PROBLEM STATEMENT
In your transcription, keep every record exact and leave out the pictures.

:: DATA TO PROCESS ::

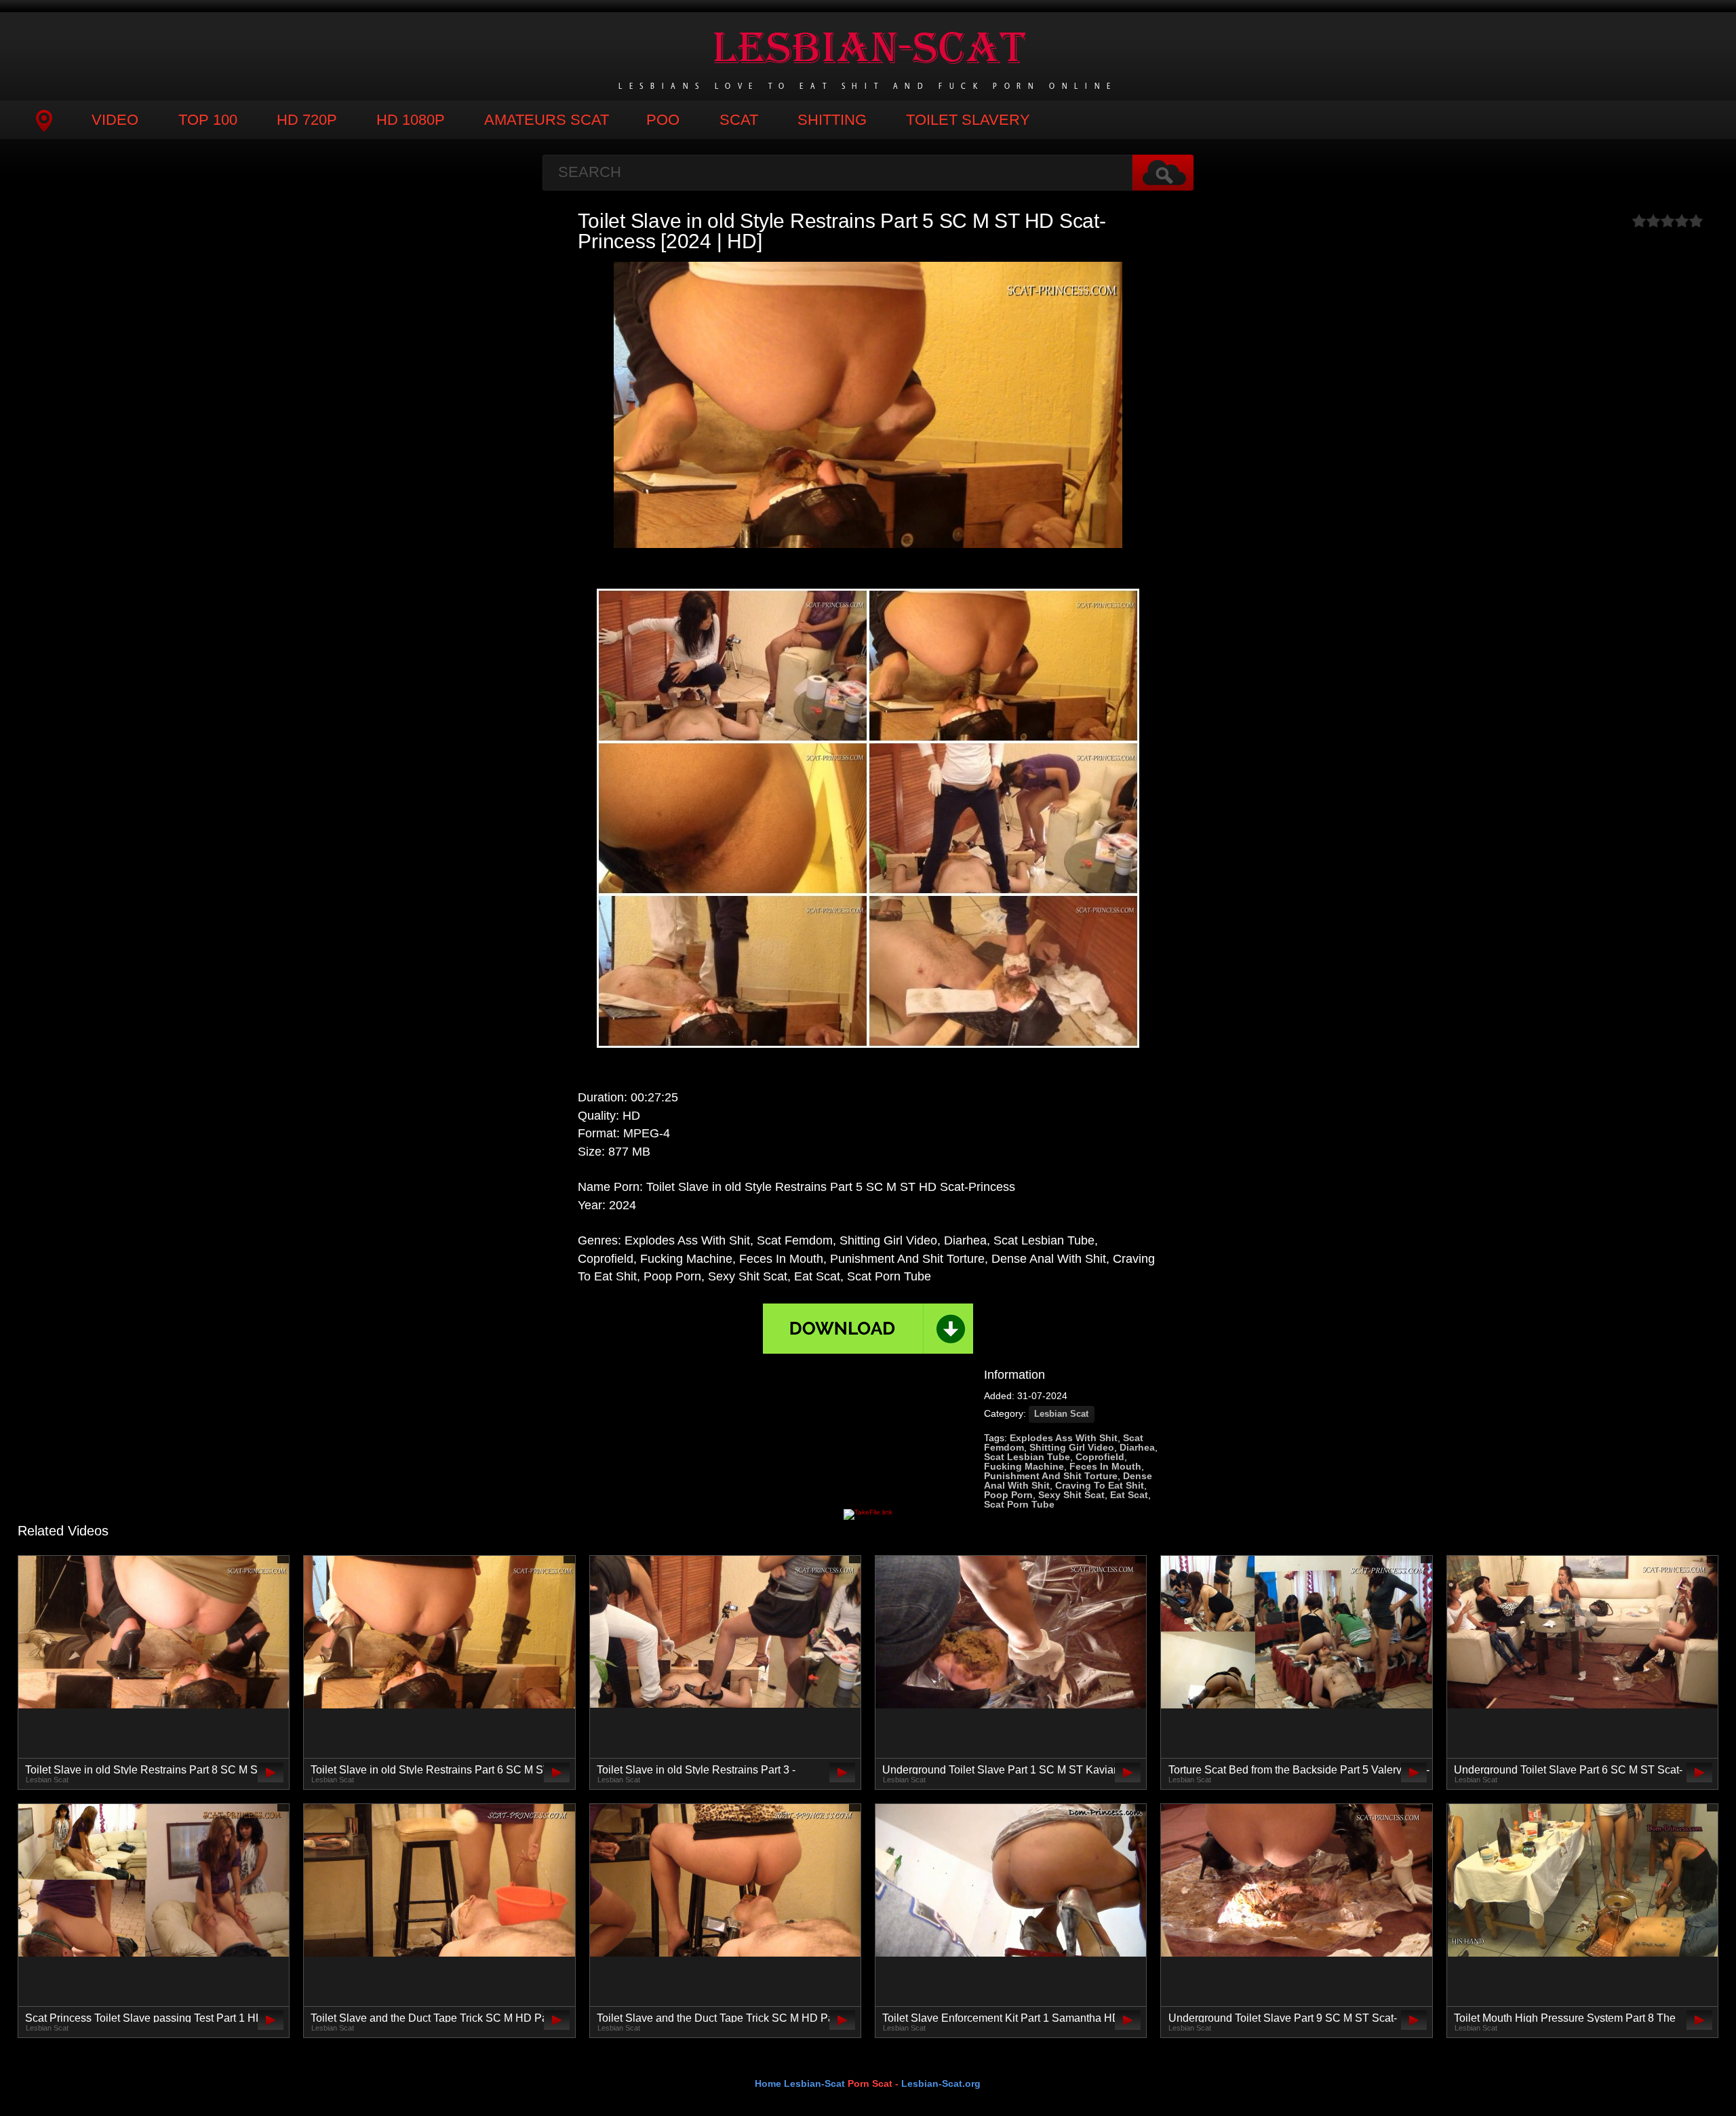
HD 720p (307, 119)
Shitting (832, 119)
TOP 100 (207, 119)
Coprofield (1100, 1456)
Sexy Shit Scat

:::

ANSWER TO THE EXERCISE
HD 720p (307, 119)
Shitting (832, 119)
TOP 100 (207, 119)
Coprofield (1100, 1456)
Sexy Shit Scat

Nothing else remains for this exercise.